Task statement
Wherever the string "below" occurs in a line of these records, report that line.

Entries supplied
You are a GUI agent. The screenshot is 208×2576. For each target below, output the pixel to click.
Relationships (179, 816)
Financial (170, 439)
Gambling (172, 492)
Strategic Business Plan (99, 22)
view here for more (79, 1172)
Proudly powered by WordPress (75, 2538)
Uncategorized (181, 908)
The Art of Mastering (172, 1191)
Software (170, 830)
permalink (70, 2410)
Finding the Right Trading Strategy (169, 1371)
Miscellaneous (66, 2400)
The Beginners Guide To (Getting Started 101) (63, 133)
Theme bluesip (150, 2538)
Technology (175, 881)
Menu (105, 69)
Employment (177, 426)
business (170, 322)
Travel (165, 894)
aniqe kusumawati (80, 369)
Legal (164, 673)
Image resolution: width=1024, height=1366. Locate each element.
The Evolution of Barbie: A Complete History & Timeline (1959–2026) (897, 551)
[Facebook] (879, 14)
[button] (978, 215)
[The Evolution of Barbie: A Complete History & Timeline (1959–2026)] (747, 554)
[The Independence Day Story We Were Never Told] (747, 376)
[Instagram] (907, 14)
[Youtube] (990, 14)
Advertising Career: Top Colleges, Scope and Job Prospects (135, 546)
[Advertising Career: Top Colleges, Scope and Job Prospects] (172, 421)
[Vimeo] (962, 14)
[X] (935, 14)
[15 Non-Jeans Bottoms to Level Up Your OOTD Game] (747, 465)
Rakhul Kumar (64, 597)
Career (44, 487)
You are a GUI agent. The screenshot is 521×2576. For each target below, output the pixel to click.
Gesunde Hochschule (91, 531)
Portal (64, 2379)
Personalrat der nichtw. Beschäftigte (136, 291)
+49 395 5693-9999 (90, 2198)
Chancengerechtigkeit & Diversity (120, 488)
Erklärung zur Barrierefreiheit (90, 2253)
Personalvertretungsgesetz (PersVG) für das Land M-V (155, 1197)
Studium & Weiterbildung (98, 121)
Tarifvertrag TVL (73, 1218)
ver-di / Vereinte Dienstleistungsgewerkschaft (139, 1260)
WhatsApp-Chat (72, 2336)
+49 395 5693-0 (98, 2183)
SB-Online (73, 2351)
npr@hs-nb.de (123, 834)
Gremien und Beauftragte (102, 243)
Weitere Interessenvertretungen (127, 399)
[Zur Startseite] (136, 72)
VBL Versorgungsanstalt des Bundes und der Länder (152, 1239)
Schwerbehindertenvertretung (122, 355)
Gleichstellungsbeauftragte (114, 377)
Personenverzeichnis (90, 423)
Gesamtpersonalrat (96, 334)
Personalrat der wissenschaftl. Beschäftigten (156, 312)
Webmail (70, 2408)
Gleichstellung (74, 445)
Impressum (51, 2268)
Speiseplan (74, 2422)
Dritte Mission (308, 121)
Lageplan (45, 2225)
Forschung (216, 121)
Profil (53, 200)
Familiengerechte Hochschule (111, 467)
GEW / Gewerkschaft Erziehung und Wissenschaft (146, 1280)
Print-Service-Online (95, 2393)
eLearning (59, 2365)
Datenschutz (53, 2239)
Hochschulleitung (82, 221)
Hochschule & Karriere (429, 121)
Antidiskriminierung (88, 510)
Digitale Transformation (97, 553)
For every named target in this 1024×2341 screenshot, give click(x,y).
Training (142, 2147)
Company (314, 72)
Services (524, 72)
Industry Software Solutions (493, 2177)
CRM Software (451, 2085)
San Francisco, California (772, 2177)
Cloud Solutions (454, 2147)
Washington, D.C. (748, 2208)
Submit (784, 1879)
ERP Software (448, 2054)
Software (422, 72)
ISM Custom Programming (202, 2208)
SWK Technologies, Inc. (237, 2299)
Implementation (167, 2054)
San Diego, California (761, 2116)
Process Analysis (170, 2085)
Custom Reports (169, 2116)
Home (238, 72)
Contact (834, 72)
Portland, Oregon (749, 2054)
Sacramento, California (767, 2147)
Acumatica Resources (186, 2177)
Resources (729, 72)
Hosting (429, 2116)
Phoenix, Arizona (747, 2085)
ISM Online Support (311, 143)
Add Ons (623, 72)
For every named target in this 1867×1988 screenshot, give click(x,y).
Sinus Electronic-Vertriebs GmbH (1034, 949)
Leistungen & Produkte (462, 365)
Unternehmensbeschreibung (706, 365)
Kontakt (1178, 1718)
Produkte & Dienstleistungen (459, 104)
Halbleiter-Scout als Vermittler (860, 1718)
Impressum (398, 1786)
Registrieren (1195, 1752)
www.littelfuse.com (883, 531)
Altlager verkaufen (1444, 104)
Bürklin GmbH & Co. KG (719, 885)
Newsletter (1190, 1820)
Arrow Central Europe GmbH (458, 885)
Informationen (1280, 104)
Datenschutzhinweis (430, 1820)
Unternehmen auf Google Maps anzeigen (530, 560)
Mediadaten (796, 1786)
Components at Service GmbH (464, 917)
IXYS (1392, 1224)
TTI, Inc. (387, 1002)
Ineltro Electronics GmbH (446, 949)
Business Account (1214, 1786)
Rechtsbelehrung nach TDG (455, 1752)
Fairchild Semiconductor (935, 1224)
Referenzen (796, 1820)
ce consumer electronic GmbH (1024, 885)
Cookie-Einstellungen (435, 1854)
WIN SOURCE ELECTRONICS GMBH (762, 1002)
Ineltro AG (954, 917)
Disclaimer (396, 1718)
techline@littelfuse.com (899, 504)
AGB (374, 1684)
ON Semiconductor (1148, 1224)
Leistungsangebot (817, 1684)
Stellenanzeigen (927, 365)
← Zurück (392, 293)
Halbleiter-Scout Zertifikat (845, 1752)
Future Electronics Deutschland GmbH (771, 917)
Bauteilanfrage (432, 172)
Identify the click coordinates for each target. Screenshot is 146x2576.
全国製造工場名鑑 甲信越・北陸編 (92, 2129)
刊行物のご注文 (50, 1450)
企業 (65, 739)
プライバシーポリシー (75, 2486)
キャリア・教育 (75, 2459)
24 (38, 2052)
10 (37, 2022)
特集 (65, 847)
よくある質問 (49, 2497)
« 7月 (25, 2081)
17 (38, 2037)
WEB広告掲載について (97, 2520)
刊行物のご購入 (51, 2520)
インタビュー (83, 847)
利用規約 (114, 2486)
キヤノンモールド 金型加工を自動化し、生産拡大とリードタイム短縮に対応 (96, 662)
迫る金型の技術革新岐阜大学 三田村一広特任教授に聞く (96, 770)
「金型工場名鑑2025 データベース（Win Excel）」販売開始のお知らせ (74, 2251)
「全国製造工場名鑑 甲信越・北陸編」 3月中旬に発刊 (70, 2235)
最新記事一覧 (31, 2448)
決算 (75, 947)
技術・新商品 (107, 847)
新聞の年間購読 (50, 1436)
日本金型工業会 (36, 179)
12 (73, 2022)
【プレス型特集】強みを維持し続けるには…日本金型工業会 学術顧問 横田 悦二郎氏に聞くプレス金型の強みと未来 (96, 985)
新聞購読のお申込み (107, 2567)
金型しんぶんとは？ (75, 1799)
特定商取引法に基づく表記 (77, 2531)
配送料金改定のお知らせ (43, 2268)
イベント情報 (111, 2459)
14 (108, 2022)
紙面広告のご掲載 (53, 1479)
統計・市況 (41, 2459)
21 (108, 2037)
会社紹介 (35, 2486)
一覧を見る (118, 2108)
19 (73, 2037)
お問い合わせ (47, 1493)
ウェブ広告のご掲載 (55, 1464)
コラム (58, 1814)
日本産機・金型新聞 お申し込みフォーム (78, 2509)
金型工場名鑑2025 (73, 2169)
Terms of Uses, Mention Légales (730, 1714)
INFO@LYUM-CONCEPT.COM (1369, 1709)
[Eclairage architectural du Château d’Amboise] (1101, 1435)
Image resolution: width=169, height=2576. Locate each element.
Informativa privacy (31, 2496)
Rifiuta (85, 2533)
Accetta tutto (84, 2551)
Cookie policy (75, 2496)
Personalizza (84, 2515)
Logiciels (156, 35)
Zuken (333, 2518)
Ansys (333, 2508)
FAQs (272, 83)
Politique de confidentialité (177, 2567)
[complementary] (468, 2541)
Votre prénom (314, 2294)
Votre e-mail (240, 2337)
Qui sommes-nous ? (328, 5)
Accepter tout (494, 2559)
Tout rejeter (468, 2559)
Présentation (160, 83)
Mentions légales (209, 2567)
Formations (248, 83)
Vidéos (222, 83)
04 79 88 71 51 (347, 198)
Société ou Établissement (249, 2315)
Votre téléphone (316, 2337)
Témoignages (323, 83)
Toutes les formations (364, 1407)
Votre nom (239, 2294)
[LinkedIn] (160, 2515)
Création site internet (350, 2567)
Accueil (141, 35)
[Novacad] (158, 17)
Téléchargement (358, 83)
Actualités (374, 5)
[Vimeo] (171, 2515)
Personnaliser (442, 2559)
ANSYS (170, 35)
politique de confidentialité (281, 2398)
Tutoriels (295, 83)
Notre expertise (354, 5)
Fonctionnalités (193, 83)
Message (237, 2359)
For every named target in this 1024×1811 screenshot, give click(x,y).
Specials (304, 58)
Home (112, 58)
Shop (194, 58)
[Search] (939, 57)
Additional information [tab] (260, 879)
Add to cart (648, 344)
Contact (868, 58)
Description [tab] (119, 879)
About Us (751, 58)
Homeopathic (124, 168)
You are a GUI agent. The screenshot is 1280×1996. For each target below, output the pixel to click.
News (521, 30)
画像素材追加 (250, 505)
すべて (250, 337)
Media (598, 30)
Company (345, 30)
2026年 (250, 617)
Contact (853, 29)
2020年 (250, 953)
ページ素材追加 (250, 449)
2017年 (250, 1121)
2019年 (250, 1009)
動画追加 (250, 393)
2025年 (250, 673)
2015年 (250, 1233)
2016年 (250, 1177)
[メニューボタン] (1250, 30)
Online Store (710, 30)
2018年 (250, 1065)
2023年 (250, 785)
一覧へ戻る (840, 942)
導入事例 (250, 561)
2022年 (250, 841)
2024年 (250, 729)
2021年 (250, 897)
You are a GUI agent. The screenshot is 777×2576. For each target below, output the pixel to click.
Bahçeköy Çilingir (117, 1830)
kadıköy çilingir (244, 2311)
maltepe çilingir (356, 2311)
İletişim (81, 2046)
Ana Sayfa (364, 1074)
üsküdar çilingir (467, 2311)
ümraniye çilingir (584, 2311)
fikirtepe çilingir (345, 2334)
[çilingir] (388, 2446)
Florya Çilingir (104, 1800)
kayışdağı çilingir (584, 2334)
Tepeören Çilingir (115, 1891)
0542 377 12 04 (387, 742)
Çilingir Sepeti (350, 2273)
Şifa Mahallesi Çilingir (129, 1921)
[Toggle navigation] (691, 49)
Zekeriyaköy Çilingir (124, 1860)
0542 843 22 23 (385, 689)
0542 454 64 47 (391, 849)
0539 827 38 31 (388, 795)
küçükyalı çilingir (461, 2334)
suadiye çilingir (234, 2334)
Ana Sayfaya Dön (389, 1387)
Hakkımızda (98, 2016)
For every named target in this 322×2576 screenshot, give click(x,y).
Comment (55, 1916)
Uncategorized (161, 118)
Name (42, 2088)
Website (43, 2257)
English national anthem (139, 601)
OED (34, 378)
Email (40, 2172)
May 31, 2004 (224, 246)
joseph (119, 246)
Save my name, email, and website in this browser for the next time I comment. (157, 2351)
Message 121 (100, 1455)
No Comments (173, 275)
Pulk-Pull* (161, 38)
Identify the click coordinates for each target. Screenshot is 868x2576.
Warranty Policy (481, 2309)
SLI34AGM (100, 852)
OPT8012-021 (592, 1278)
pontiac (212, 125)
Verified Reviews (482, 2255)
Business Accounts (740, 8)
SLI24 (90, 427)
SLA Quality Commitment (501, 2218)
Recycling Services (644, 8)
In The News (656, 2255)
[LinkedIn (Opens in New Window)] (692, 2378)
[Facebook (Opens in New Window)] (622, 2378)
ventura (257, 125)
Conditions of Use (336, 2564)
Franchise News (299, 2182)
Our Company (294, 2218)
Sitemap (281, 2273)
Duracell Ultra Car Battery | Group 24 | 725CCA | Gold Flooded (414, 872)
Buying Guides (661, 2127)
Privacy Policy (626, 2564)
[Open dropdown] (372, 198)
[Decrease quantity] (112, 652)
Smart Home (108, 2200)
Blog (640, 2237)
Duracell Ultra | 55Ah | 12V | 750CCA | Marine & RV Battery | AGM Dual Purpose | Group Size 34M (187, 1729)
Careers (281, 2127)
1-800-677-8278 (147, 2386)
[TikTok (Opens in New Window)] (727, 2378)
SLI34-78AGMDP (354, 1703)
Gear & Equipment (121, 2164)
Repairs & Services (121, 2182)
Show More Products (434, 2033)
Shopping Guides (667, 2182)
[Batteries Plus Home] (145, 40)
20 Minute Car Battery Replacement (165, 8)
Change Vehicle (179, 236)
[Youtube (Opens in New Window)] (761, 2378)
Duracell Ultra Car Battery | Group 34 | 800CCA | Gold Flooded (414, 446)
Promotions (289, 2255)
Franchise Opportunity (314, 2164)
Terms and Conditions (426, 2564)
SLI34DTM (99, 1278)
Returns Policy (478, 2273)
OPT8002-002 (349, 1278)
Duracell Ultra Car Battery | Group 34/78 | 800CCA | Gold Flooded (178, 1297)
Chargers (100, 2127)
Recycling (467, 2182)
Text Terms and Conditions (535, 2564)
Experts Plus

Response area
You are a GUI agent. The screenshot is 208×2576. For each target below, output the pixel to click.
You are a GUI agent. The screenshot is 521×2576. For each target below, output the pixel to click.
You are a GUI agent. The screenshot is 1280×1996. For each target below, output the pixel to click.
You are a GUI agent. The screenshot is 777×2576. For each target below, output the pixel to click.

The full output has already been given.